**Texto proporcionado:**
§ §

El uso de los metales se inició en el Próximo
Oriente desde el IV milenio. En primer lugar se utilizó el cobre,
metal abundante en la Península Ibérica, lo que contribuyó a que llegaran
pueblos procedentes del Mediterráneo oriental a las costas del sur y del
Levante en busca de metales.
Entre otras culturas, la metalurgia del
cobre (2.500-2.000) dio lugar a la de Los Millares, en Almería,
un poblado amurallado con monumentos megalíticos, que eran enterramientos
colectivos hechos a base de grandes losas.
En el III milenio de se
desarrolla en el Próximo Oriente la técnica del bronce (aleación de
estaño y cobre), ello animó al comercio a larga distancia y la Península, rica
en mineral de cobre y de estaño, se convirtió en uno de los polos de atracción
del mundo mediterráneo. Los hallazgos en la zona del sureste (Almería y Murcia)
indican el contacto con navegantes procedentes del Mediterráneo oriental. Entre
los poblados, que ha dado lugar a una cultura propia y ha influido en otras
zonas, está el de El Argar (Almería), entre el 1.700 y 1.300,
caracterizada por enterramientos individuales en fosas, donde al difunto le
acompaña su ajuar.
Otras construcciones megalíticas,
consideradas más tardías, están presentes en las Islas Baleares, con
formas diferentes a las ya apuntadas, como los talayots, las taulas y las
navetas.
III.
LA PENÍNSULA IBÉRICA DURANTE LA ANTIGÜEDAD. LA ENTRADA EN LA HISTORIA. LA EDAD DEL HIERRO (desde el
año 1.000 a. C.).
Durante el último milenio antes de
Cristo, la metalurgia del hierro (1.000 a. C.-época romana) llega a la
Península Ibérica desde Oriente a través de los pueblos celtas o indoeuropeos,
que entraron por los Pirineos, y de los fenicios y griegos, pueblos
colonizadores procedentes del Mediterráneo oriental.
De mediados de este milenio se tienen,
debidas a autores griegos, noticias escritas sobre la Península y con ellas se
producía la entrada de la Península Ibérica en la Historia.
En general, a lo largo de este último
milenio, se mezclan los rasgos propios de las culturas nativas con la
influencia cultural venida del exterior. Todo parece indicar una evolución
lenta en la que, sin embargo, las aportaciones exteriores fueron provocando un
nivel de civilización superior de los pueblos del sur y de la costa oriental
frente al de los pueblos del interior y del norte del país.
1. Las colonizaciones y
Tartessos.
En la primera mitad del primer milenio
llegan a la Península los fenicios, los griegos y los cartagineses. Estos
pueblos colonizadores buscaban aprovecharse de la riqueza en metales de la
Península, para ello fundaron establecimientos comerciales, llamados factorías,
como centros de intercambio de metales y otros productos.

§ §

**Registros proporcionados:**
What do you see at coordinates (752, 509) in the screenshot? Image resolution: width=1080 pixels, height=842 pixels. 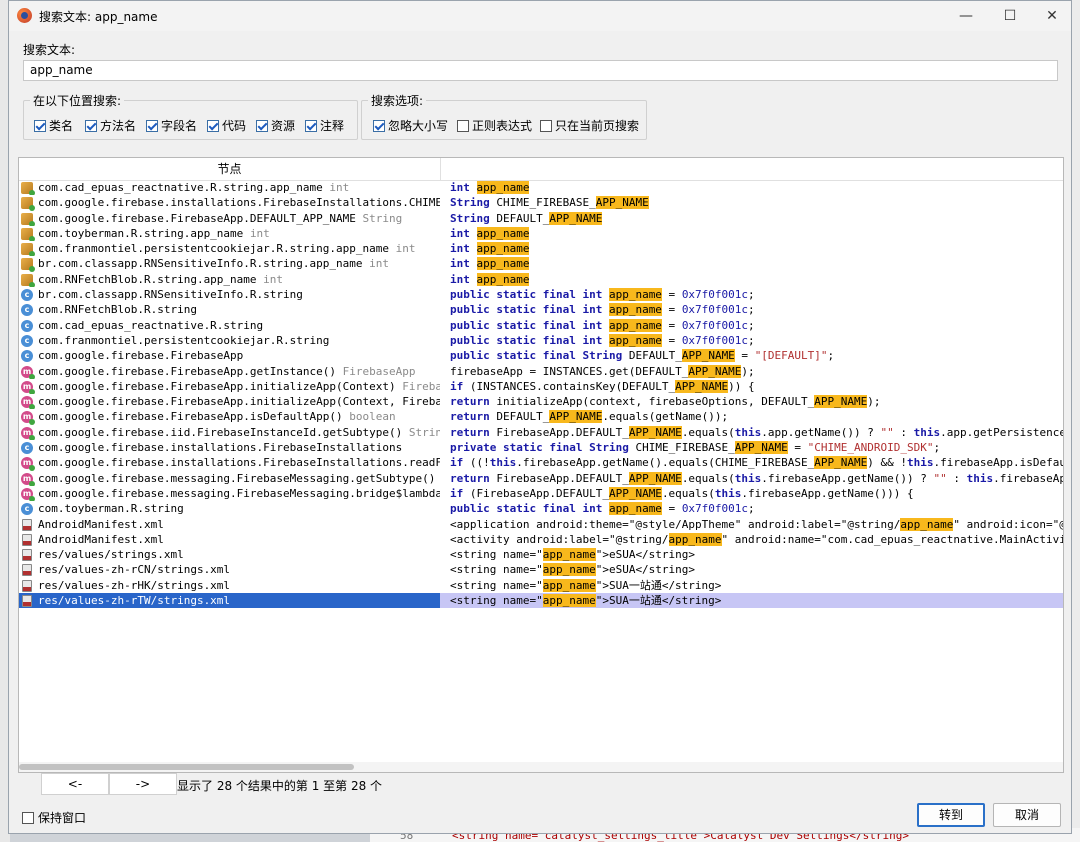 I see `code-token: ;` at bounding box center [752, 509].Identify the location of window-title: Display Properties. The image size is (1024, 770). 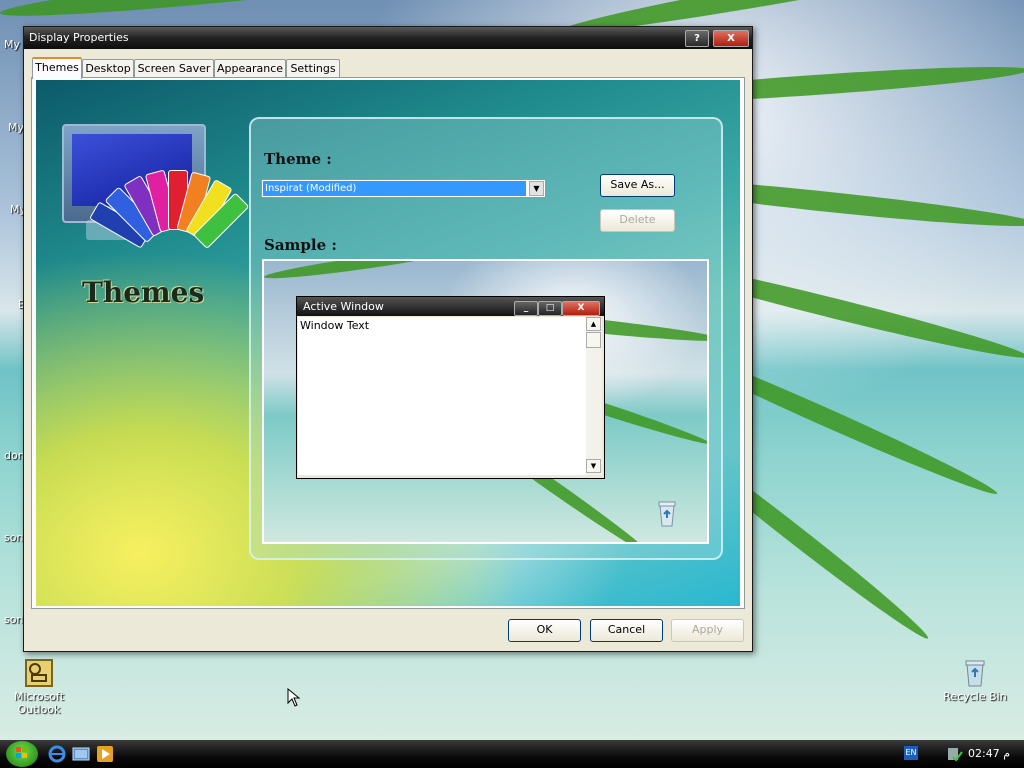
(79, 38).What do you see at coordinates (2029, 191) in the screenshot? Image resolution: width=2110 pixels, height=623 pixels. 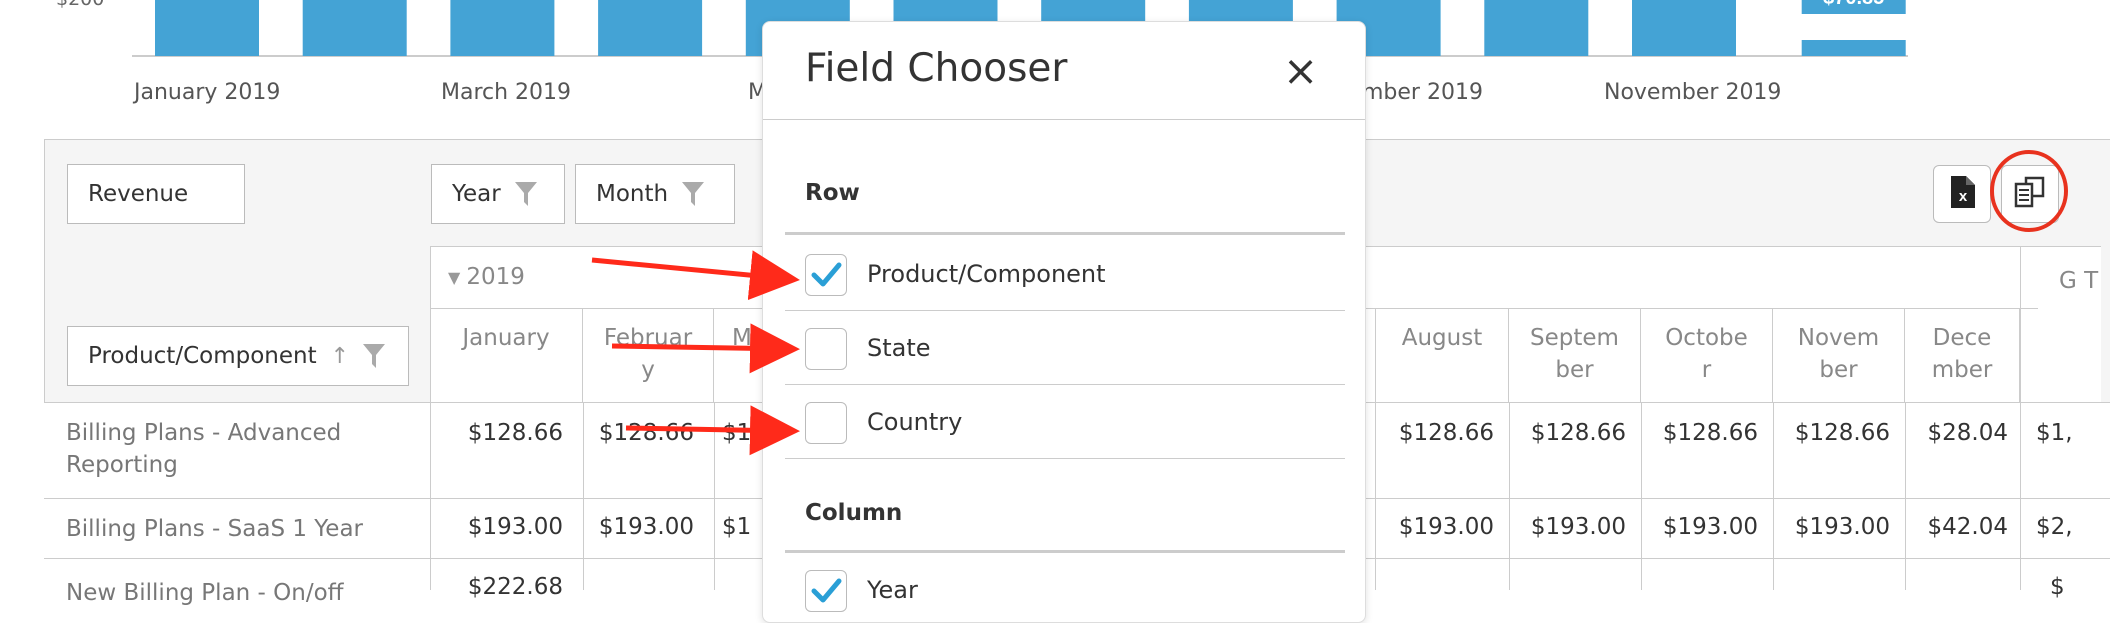 I see `annotation-circle` at bounding box center [2029, 191].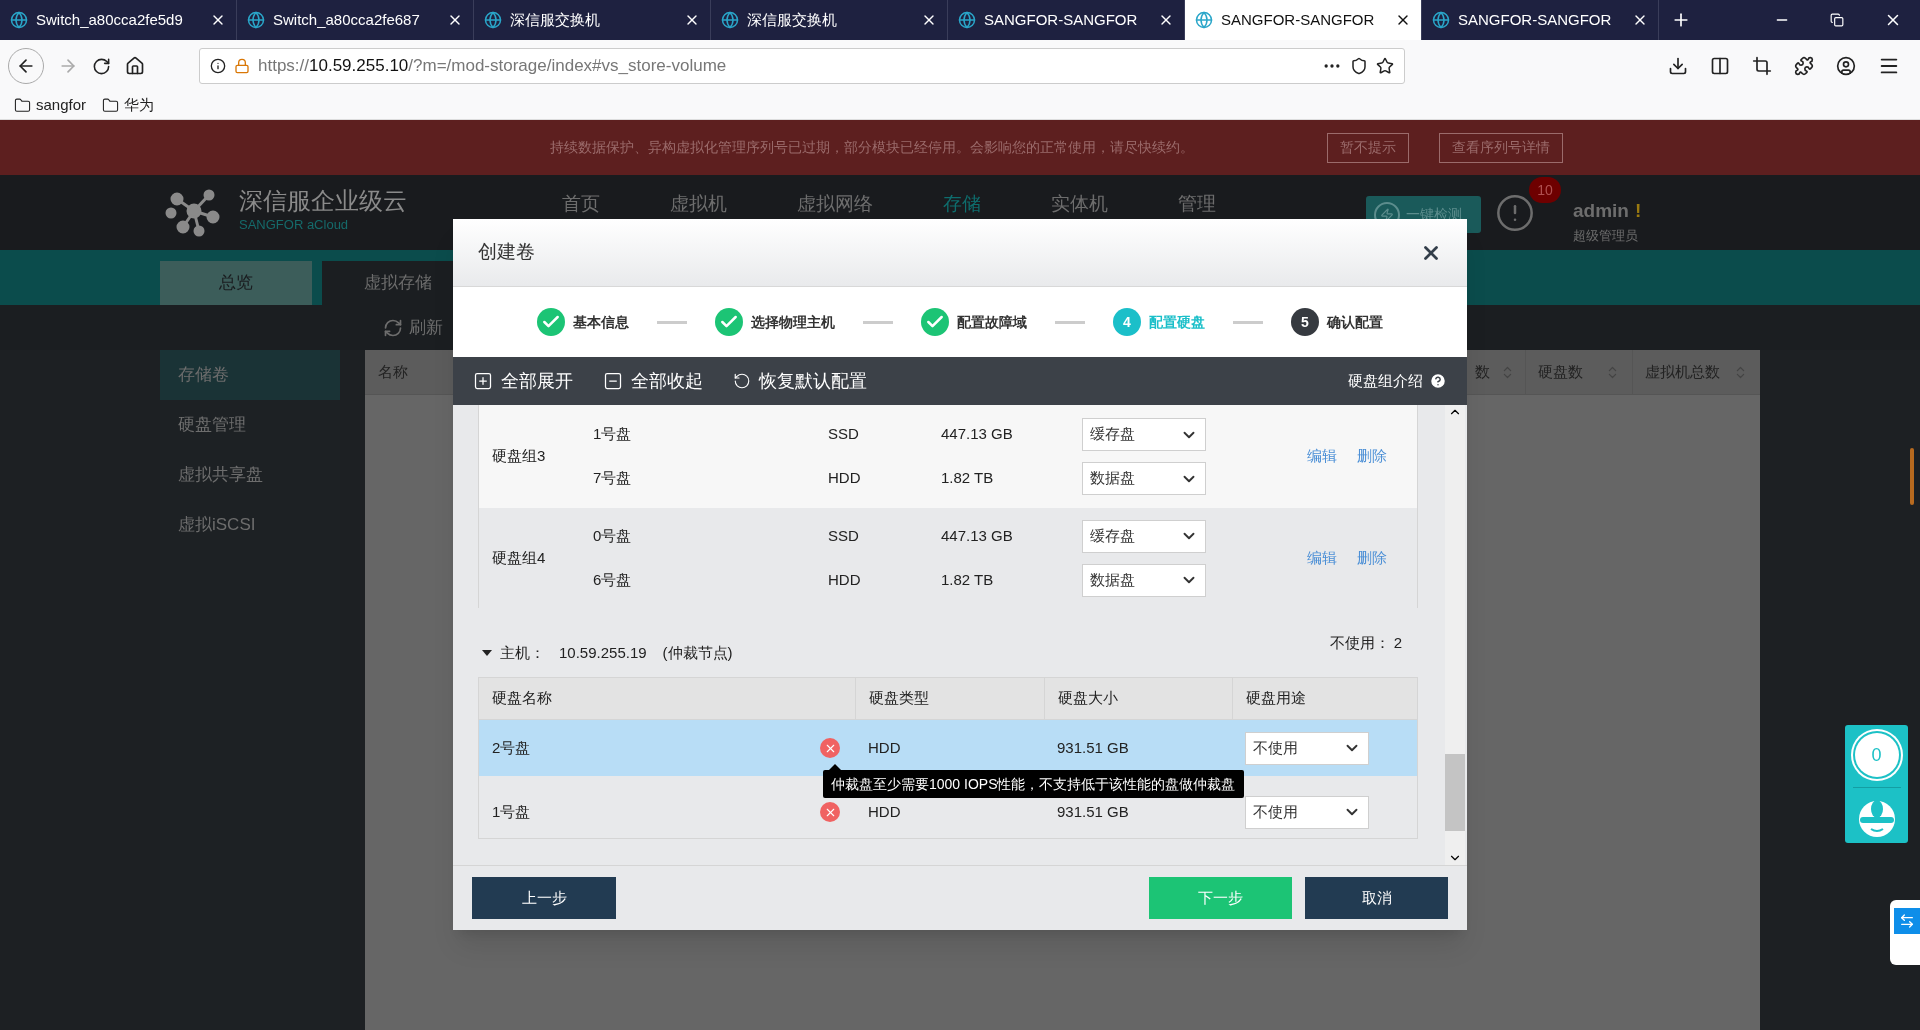 The height and width of the screenshot is (1030, 1920). What do you see at coordinates (1398, 642) in the screenshot?
I see `unused-count: 2` at bounding box center [1398, 642]. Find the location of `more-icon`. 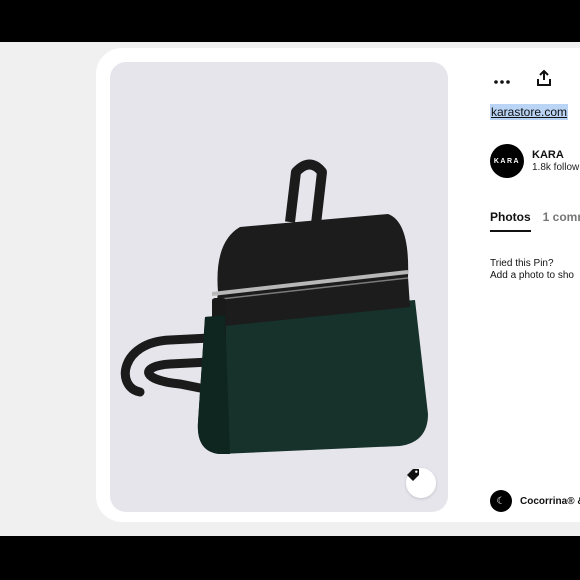

more-icon is located at coordinates (502, 80).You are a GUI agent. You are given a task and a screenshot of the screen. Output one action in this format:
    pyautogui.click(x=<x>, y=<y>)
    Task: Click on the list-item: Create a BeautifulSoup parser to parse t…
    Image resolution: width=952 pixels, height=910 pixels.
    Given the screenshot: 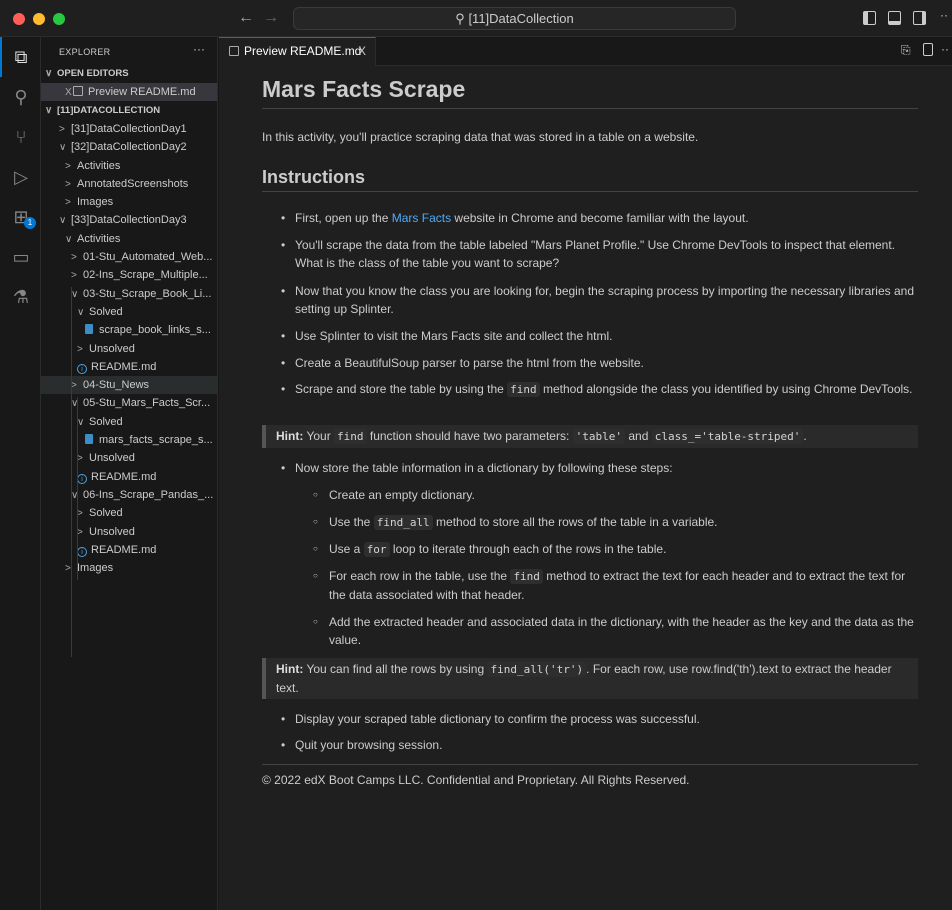 What is the action you would take?
    pyautogui.click(x=598, y=363)
    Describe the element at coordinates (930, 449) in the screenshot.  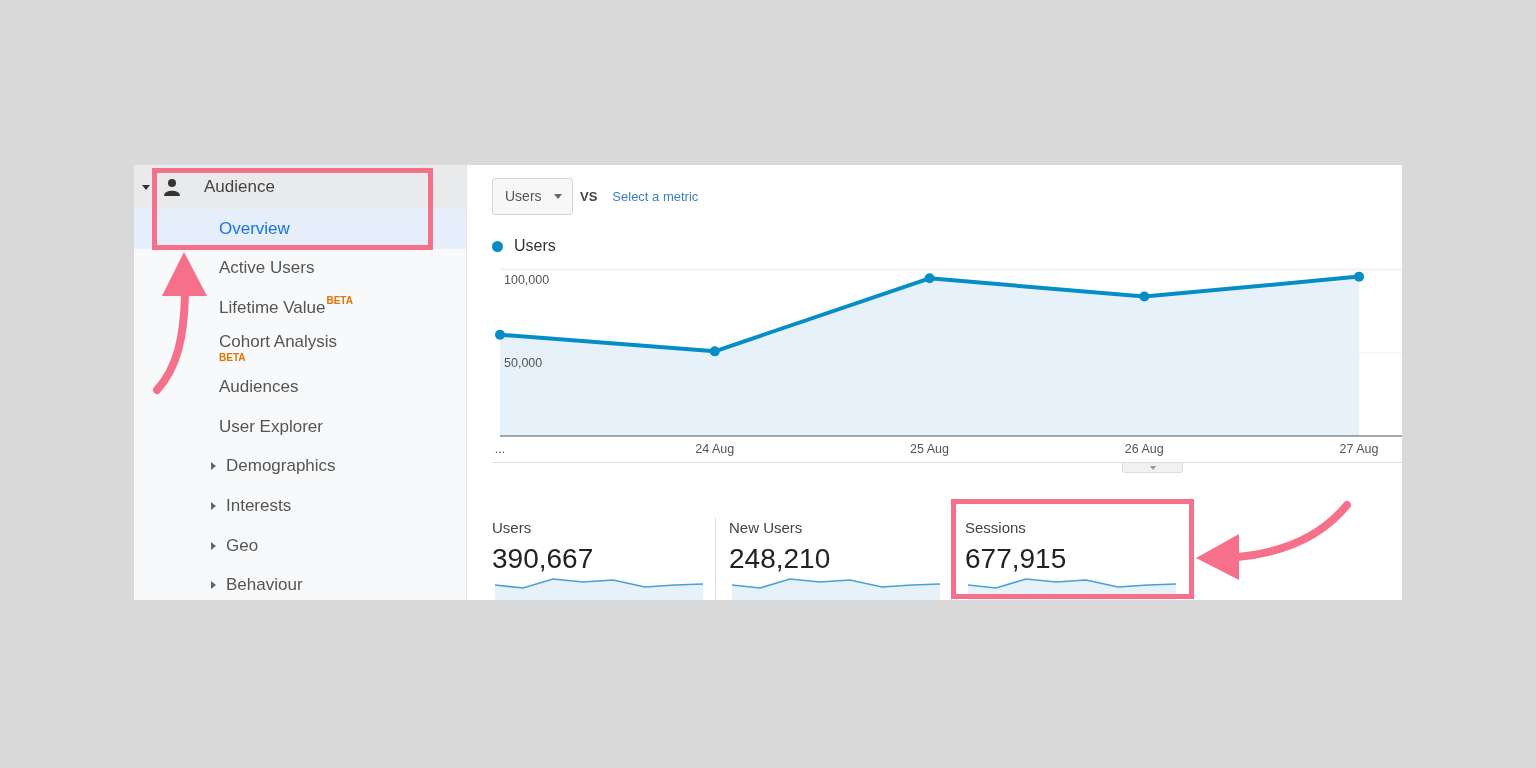
I see `x-axis-label: 25 Aug` at that location.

§ §

**Ejercicios propuestos:**
(a) Reproduce sin cambios el pasaje del texto sobre la Península Ibérica que comienza en las palabras "En el III milenio" y termina tras las palabras "(Almería y Murcia)".
(b) Según el texto sobre la Península Ibérica, ¿de qué metales es aleación el bronce?
Los registros no tienen relación con el texto.

**Respuestas por ejercicio:**
(a)
En el III milenio de se
desarrolla en el Próximo Oriente la técnica del bronce (aleación de
estaño y cobre), ello animó al comercio a larga distancia y la Península, rica
en mineral de cobre y de estaño, se convirtió en uno de los polos de atracción
del mundo mediterráneo. Los hallazgos en la zona del sureste (Almería y Murcia)

(b) De estaño y cobre.